On 04/04/15 10:17, Артур Истомин wrote:
> On Sat, Apr 04, 2015 at 03:27:05PM +0200, Martin Schröder wrote:
>> 2015-04-04 13:08 GMT+02:00 Артур Истомин <art.is...@yandex.ru>:
>> > https://github.com/carmaa/inception/blob/master/README.md
>> >
>> > Is OpenBSD susceptible to this attack? I mean not tool themself,
>> > I mean vector of attack.
>> 
>> There is no Firewrire support in OpenBSD, so no.
> 
> "The tool can attack over FireWire, Thunderbolt, ExpressCard, PC Card 
> and *any other PCI/PCIe HW interfaces*"
> 
>> Btw: This is old news.
> 
> Yes, but now practical realisation in a wild. So I'm interesting we're
> secure against such attack? I see that latest MS Windows and Mas OS X
> already patched. I suspect that it is harder for BSD/Linux because of
> absence of such close relationship between graphical system and kernel
> in Windows/MacOS (their solution is hack. They secure only when loged
> out).

so...you want an OS (which is hopelessly dependent upon hw) to protect
against malicious hardware?  How is that supposed to work?

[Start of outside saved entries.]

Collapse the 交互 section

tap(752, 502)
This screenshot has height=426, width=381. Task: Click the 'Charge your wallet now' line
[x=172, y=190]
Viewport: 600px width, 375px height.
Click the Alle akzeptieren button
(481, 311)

I find spelling DMA out as "DIRECT MEMORY ACCESS" really kinda puts it
all in perspective.  Hardware with DIRECT ... MEMORY ... ACCESS.  If you
don't trust that hardware, it is GAME OVER.

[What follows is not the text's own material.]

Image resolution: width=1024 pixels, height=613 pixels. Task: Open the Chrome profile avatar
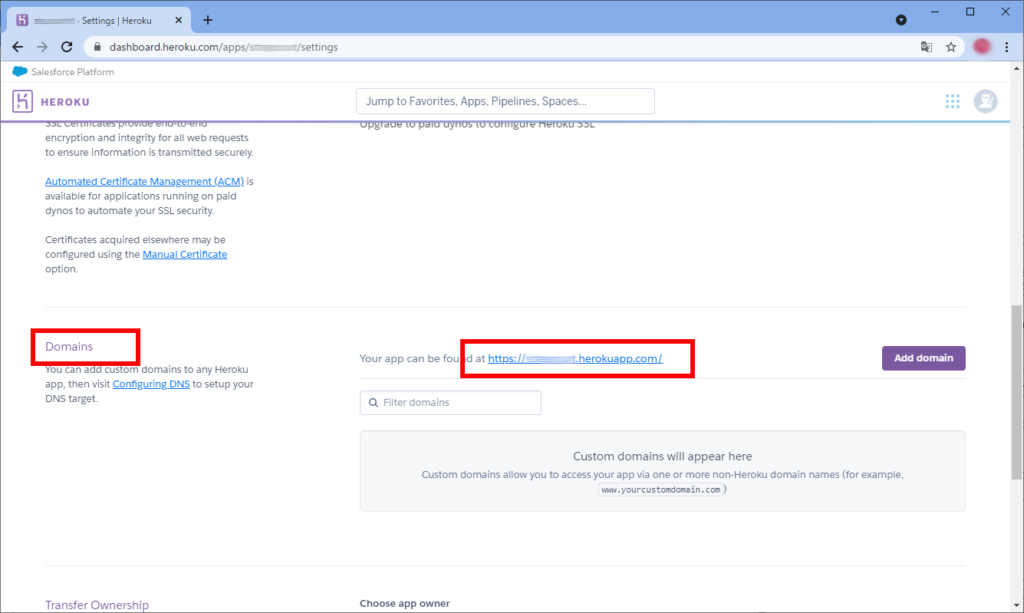[x=981, y=47]
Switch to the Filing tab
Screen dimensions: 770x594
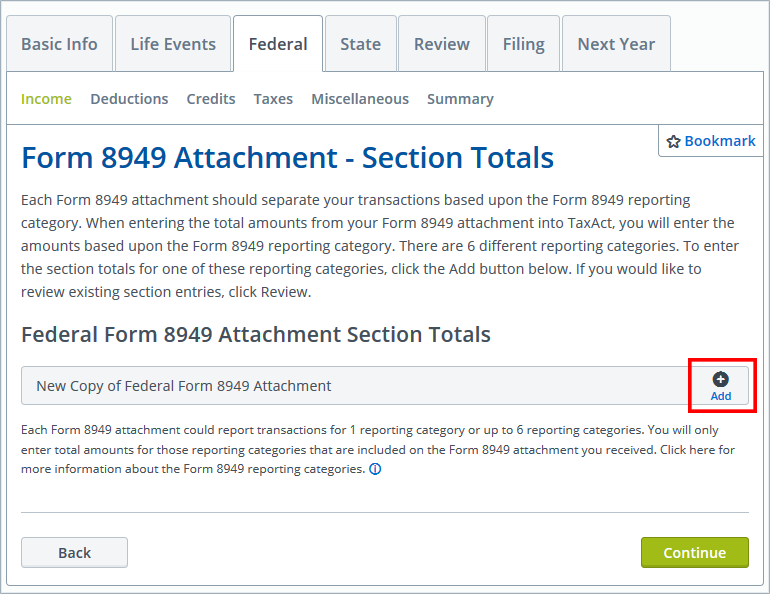523,44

Ok, yes, some things, people might be surprised to find out have Direct
Memory Access, such as Firewire, or Thunderbolt.  Things that mom or
grandpa is expected to plug in are often considered "trusted".  That's
wrong.  We've known that for quite some time.

But nothing new here -- your computer has to be trusted.  This is why we
have always said you must trust your physical environment.  Hardware
that can take over the computer and control its operation dates
back...well, pretty much to the dawn of computers (i.e., hardware
debuggers.  If you can REMOVE bug with hardware, you can certainly
insert them).

In fact, about five seconds after someone says "Firewire has DIRECT
MEMORY ACCESS", I think you should say, "oh. baad idea" (those five
seconds were spent wondering if there was a use of "DMA" that applies
here that you weren't thinking of).

Nick.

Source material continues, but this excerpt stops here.